四、修改zookeeper.properties文件

进入kafka目录下 config目录下输入命令：vi zookeeper.properties

修改内容为：

dataDir=/home/zerone/zxf/local/kafka/data/zookeeper  #zookeeper数据目录  (可以修改可以不修改)
dataLogDir=/home/zerone/zxf/local/kafka/logs/zookeeper #zookeeper日志目录 （可以修改可以不修改）
clientPort=2181 
maxClientCnxns=100 
tickTime=2000 
initLimit=10

由于我修改了默认的数据目录地址和日志目录需要创建文件夹

五、修改完之后就可以启动zookeeper和kafka了。

直接敲命令感觉有些low呀。
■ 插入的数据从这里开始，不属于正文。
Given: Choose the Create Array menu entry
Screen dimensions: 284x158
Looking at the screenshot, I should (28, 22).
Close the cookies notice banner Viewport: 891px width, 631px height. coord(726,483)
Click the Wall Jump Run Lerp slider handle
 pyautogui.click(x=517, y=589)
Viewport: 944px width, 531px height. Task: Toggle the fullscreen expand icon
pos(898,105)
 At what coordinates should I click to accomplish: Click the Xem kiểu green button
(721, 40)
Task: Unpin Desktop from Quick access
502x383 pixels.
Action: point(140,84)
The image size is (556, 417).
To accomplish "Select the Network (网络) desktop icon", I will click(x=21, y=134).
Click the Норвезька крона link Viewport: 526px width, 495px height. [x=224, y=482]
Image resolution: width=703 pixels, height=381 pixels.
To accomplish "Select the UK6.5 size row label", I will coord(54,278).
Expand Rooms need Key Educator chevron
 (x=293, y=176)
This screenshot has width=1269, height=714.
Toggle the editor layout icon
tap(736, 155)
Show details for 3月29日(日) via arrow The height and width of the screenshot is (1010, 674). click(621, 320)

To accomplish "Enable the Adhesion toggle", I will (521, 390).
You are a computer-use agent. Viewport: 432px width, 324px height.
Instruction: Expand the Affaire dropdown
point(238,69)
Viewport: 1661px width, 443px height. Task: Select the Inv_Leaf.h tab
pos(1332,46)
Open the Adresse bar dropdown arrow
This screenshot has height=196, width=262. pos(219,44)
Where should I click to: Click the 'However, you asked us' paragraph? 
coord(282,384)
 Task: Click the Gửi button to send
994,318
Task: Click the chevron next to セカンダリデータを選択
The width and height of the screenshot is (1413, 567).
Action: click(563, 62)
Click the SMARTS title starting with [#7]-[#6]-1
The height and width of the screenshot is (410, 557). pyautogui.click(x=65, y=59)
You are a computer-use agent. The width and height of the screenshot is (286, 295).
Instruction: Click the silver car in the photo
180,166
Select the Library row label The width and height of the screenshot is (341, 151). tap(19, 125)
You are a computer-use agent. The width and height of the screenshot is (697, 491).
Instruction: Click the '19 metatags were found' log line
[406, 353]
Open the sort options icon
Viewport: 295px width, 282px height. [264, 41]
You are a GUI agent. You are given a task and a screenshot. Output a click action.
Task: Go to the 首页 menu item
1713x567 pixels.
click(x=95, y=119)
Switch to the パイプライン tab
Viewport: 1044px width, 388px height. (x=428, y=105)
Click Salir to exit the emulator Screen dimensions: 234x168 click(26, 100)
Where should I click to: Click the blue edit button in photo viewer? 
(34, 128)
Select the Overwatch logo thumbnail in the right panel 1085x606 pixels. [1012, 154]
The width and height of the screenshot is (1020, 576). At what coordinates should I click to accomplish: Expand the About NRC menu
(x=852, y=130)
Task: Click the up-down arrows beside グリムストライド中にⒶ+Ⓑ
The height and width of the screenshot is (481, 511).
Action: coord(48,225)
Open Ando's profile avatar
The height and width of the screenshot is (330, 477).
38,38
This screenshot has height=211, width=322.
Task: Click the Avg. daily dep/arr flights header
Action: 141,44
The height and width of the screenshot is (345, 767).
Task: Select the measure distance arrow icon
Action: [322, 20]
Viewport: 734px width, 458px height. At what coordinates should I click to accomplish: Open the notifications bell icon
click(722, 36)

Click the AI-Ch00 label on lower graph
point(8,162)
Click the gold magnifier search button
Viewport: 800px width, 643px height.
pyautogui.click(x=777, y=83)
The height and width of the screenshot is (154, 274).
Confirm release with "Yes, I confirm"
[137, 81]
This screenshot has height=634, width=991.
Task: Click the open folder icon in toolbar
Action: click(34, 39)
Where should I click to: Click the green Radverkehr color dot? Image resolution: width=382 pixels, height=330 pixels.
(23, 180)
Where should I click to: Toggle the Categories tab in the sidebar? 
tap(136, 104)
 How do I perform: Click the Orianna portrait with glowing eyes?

弄一个脚本命令吧：启动脚本：

进入kafka目录下输入命令：vi kafkaStart.sh

添加内容为：

#!/bin/bash
#启动zookeeper
nohup ./bin/zookeeper-server-start.sh ./config/zookeeper.properties 1>& ./logs/zookeeper.log &
sleep 3  #默默等3秒后执行 
#启动kafka
nohup ./bin/kafka-server-start.sh ./config/server.properties 1>& ./logs/kafka.log &

添加脚本执行权限：

在刚创建的脚本目录许下执行以下命令

chmod +x kafkastart.sh（启动脚本名称）

六、启动kafka

1、先启动zookeeper。

启动命令：sh $zookeeper_home/bin/zkServer.sh start

2、启动kafka

在kafka目录下输入启动脚本命令： ./kafkaStart.sh

七、创建topic 出现Created topid test 则创建成功

命令：在kafka 目录下bin目录下执行：

注意：上面配的host.name是localhost，下面就用localhost，是内网ip就用内网ip

./kafka-topics.sh --create --zookeeper localhost:2181 --replication-factor 1 --partitions 1 --topic test  #test是topic名字可以随便换哦。

选项说明：

–topic 定义topic名

–replication-factor 定义副本数

–partitions 定义分区数

查询创建的top主题出现test则为正常

命令：在kafka 目录下bin目录下执行：

./kafka-topics.sh --list --zookeeper localhost:2181

删除创建的topic

命令：在kafka 目录下bin目录下执行：

./kafka-topics.sh --delete --zookeeper localhost:2181 --topic test #tsst为要删除的topic名称

八、测试生成者（test topic）：

命令：在kafka 目录下bin目录下执行：

./kafka-console-producer.sh --broker-list localhost:9092 --topic test（要启动生成者的topic名称）

九、测试消费者启动另一个xsheel窗口这样效果更明显哦！（test topic）：

命令：在kafka 目录下bin目录下执行：

./kafka-console-consumer.sh --bootstrap-server localhost:9092 --topic crawl_data --from-beginning

–from-beginning：会把TestTopic主题中以往所有的数据都读取出来。根据业务场景选择是否增加该配置。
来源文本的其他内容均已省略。